Authorisation: Telemetry data access follows least-privilege. Engineers access dashboards via SSO with RBAC. Cost data restricted to team leads and FinOps. Audit logs accessible only to compliance, legal, and senior engineering. Trace data containing AI outputs restricted to AI engineering and incident responders.

Secrets Management: AI API keys (OpenAI, Anthropic, Bedrock) are rotated quarterly and stored in HashiCorp Vault or AWS Secrets Manager. Keys never appear in logs, spans, or metrics. The AI Client Wrapper retrieves keys at runtime from the secrets manager; keys are never interpolated into log messages.

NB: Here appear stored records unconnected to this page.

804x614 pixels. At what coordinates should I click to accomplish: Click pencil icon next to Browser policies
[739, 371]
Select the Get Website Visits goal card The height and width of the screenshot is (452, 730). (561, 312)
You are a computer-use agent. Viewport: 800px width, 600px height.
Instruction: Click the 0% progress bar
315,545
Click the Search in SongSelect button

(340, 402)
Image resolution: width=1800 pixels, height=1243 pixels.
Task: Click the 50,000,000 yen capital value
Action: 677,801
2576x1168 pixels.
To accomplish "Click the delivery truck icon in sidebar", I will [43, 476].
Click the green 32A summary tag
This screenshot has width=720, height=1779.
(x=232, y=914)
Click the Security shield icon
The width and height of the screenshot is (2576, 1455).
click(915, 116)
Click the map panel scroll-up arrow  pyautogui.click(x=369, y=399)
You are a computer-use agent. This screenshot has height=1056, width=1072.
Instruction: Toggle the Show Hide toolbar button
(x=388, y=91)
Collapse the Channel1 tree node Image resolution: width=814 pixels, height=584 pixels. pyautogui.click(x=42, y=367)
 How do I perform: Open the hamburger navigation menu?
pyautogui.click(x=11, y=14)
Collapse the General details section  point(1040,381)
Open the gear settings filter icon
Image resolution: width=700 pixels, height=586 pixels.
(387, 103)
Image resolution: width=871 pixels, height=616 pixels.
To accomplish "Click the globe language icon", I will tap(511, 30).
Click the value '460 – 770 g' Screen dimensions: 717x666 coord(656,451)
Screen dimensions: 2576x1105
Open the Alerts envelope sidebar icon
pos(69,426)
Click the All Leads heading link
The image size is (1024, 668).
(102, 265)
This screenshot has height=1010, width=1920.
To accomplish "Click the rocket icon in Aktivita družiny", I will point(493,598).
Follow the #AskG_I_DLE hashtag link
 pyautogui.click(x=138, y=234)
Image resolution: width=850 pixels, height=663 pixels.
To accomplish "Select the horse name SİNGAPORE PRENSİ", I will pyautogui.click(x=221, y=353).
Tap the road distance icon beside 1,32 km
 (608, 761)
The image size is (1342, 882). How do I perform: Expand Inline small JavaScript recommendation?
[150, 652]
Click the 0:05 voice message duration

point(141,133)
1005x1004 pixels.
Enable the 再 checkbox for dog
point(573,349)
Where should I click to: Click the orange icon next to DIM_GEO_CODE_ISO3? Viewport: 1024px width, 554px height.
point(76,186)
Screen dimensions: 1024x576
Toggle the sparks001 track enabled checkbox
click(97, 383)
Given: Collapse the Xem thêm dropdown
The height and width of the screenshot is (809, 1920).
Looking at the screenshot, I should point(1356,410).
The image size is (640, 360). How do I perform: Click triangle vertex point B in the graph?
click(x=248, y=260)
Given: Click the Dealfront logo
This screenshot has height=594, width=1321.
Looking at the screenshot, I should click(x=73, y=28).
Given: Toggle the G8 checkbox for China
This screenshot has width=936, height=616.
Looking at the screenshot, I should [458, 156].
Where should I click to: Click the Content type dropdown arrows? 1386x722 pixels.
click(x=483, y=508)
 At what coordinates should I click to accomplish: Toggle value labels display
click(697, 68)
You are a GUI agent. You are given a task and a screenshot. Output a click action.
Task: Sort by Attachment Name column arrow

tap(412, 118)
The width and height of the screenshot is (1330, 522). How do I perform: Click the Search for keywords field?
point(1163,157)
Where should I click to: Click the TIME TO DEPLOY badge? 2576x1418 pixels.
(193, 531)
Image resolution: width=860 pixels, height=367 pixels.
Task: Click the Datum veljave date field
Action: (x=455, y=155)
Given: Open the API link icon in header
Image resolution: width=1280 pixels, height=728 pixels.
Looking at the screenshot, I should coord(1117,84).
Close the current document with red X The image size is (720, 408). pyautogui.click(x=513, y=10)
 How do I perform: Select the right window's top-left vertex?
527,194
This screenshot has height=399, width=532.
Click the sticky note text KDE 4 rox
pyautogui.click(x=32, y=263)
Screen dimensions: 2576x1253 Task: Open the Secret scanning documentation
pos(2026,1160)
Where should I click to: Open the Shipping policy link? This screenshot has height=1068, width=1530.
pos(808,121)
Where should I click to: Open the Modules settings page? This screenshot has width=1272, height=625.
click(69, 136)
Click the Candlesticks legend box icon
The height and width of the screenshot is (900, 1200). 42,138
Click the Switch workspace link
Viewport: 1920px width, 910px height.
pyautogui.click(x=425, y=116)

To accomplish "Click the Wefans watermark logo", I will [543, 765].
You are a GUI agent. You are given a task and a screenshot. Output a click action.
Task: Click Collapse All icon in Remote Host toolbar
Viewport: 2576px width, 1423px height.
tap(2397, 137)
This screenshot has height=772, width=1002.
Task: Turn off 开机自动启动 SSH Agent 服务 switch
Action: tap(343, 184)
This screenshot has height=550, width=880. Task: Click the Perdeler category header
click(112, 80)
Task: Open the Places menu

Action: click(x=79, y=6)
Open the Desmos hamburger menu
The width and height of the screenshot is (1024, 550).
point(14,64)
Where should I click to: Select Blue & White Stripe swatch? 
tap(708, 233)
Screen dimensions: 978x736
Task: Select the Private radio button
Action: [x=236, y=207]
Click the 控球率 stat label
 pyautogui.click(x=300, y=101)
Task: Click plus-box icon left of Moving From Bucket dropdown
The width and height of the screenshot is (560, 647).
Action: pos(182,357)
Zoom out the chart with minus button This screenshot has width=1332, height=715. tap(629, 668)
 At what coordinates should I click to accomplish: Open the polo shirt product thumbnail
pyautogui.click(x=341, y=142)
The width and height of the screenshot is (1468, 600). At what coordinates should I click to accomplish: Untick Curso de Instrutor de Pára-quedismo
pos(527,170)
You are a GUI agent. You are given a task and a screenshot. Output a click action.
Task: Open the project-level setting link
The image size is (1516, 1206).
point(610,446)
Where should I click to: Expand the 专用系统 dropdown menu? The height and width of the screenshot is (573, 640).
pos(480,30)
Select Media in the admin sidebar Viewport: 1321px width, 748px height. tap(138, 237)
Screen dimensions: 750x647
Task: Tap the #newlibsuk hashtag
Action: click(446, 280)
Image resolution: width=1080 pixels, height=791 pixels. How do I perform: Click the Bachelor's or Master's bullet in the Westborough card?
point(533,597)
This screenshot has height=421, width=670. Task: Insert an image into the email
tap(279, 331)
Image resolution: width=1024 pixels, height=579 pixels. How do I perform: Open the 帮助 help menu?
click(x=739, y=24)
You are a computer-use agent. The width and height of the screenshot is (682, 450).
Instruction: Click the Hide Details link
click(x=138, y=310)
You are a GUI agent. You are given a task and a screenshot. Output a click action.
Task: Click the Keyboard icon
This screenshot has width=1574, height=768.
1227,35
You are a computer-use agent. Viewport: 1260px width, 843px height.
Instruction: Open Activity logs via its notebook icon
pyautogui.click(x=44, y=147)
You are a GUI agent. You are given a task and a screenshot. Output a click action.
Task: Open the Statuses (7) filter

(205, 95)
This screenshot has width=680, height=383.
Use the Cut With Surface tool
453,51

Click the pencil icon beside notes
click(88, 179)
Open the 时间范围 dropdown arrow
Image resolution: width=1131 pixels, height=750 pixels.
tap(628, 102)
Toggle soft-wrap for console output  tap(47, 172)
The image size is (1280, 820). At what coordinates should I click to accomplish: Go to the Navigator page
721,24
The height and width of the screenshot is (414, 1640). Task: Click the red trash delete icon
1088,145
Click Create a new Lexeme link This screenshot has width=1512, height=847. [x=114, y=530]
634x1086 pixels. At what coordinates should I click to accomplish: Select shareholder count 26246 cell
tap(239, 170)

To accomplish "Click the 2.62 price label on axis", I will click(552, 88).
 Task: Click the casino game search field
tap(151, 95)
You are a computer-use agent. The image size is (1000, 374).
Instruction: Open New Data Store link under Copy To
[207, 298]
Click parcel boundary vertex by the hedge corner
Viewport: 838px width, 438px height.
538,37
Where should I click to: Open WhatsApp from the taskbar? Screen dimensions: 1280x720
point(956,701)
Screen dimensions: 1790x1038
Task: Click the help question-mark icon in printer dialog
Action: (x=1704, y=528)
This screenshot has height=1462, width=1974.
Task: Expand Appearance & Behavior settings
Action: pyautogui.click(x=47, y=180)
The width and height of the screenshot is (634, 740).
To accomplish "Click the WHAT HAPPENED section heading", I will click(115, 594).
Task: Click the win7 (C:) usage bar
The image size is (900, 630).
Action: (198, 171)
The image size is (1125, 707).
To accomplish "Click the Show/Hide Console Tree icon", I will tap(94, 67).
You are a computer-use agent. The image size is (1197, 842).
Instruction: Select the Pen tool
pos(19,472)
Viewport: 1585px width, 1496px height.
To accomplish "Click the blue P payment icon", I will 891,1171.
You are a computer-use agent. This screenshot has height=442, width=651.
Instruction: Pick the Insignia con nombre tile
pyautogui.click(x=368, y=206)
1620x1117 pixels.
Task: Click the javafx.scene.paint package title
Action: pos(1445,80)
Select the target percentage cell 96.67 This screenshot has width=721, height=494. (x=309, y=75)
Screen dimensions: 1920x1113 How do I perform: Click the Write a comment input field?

Data Classification: Prompt content is classified as Internal (employee prompts) or Confidential (customer data in context). Prompt content logging requires explicit classification approval. Default: prompt content is NOT logged; only promptHash (SHA-256 of template, no variable content) is recorded.

Encryption: All telemetry data encrypted in transit (TLS 1.3) and at rest (AES-256). Log archives in cold storage use envelope encryption with customer-managed keys.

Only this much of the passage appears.